— PAGE EXTRACT —
▬▬▬

An independent arts practice is dynamic and always changing and making this visible can assist other artists in maintaining their practice over time.
Ambrose states "When you first start out, it seems super competitive - even among your friends. It feels like a race, like a competition. I suppose for some people they sustain that pace, and that competition is probably what motivates them.
"In saying that, I think for a lot of people their arts practice is more of a slow burn, and maybe the sooner you realise that, the easier it is to sustain your practice,” says Ambrose.
Musician and multidisciplinary artist Rainbow Chan says it’s almost as if the multidisciplinary part of her practice came out of a mixture of her own innate interests and skills across various disciplines, and the necessity of survival.
Rainbow Chan. Image: Supplied.
"Because she could see I was really down one time, my mum said to me, 'Don’t forget that you are an artist, that is your work. Things are in flux, but this is what you love. You are enough and you’ll be able to make it work, even if it means doing other work at the moment, but at the core of it, don’t give up.'
"That gave me even more of a drive to become a bit more resilient and flexible in my practice. To look at other ways of being able to apply my skills as a musician and as an artist in different spaces. Whether that was in a theatre context, or songwriting for other musicians, or for TV ads. I started to expand the range of where my skills could live."
Despite now spending about 70% of her time on her arts practice - which includes creating and producing her own work, as well as hiring and managing large creative teams - Chan says it took about a decade before this became the ratio between her arts practice and her work as a teacher.
"At the beginning, it was definitely more the flip. I’ve been making and selling music for over 13 years now. Initially, I tutored a lot of primary school kids in saxophone. I was also an English tutor for a long time. That was my main thing and then every now and then I did gigs," she says.
Chan says choosing to teach music was a natural choice, due to her innate strengths and skills. Just like the other artists interviewed, however, Chan says that if money were no object, she would just make art all of the time.
But, of course, money is an object, and this is exactly the point.

▬▬▬

— PROBLEMS TO WORK ON —
1. Print the part of the article on sustaining an arts practice starting at "Despite now spending" and ending at "as a teacher.".
2. According to the article on sustaining an arts practice, how long has Rainbow Chan been making and selling music?
3. Pick up the article on sustaining an arts practice from where it stops and keep writing it.

▬▬▬

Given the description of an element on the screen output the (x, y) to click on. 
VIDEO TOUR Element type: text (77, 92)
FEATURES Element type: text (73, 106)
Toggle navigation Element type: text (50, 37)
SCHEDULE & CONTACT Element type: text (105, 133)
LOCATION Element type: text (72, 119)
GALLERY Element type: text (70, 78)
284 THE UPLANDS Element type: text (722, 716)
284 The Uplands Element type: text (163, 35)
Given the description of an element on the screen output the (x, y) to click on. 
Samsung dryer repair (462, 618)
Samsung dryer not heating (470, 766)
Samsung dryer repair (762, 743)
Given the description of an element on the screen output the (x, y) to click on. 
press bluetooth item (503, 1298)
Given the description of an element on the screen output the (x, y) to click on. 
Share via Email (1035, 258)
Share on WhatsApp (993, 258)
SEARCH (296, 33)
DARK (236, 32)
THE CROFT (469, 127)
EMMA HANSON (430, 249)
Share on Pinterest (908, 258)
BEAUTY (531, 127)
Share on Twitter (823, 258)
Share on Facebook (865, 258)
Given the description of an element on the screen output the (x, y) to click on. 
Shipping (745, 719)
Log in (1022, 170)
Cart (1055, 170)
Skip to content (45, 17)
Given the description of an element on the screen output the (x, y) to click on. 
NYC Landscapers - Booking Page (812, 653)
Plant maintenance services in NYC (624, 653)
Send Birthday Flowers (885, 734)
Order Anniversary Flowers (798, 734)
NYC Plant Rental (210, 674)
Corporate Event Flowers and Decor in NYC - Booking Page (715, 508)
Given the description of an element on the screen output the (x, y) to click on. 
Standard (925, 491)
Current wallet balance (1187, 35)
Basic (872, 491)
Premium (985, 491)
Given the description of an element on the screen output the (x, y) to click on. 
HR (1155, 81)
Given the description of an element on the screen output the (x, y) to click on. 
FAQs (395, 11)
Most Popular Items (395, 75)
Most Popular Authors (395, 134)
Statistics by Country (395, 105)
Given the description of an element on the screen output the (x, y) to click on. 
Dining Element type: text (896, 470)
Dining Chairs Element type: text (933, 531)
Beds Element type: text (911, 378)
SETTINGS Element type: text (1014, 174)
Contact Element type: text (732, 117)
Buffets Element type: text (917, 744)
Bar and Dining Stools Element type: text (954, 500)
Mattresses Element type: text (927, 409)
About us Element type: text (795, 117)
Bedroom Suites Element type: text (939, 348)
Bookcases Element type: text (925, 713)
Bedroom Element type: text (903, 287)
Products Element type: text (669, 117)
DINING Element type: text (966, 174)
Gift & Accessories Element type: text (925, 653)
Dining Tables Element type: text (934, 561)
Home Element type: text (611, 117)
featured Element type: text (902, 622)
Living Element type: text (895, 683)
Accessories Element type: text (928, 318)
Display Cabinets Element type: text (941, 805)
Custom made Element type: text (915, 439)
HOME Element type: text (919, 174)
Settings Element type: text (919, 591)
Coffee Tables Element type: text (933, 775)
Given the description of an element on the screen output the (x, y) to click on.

▬▬▬

— TASK-BY-TASK OUTPUTS —
1.
Despite now spending about 70% of her time on her arts practice - which includes creating and producing her own work, as well as hiring and managing large creative teams - Chan says it took about a decade before this became the ratio between her arts practice and her work as a teacher.

2. For over 13 years.

3.
It is not something anyone needs to feel ashamed about - or to fear. As each of these artist’s stories demonstrate, working within these constraints can actually provide a lot of creative freedom, and take artists down roads they may not have otherwise chosen to go down.
"I think that things are sort of in flux. Maybe you’re not always going to be working at that other job, maybe there’ll be a period of time when you get some grants coming in and you can let go of that day job a little bit to do a bit more of your arts practice. But then maybe the next year you won’t be so successful in grants and funding, so you go back to the other job. I think that flexibility is really important," says Chan.
The emerging, mid-career and established labels we often give to independent artists are important markers of the blood, sweat and tears that go into creating and maintaining an arts practice.
Arts work is real work, but it is also very different from other kinds of work. These labels can be misleading, projecting a career as an independent artist as a linear progression towards having a 'successful' independent arts practice. Hiding within them is also all the other work, while only making visible the finished art object or product.
In terms of what success means, Chan says, "So much of art isn’t tangible or quantitative, in that way of 'OK, you sold this many artworks or you made these many projects'. A lot of it is process, learning and self-enrichment."
Demystifying what a 'successful' independent arts practice can actually look like for different people not only helps those looking to enter the industry to better understand what is possible - but also bridges the gap between artists and remedies feelings of isolation and loneliness while carving out your arts practice over a lifetime.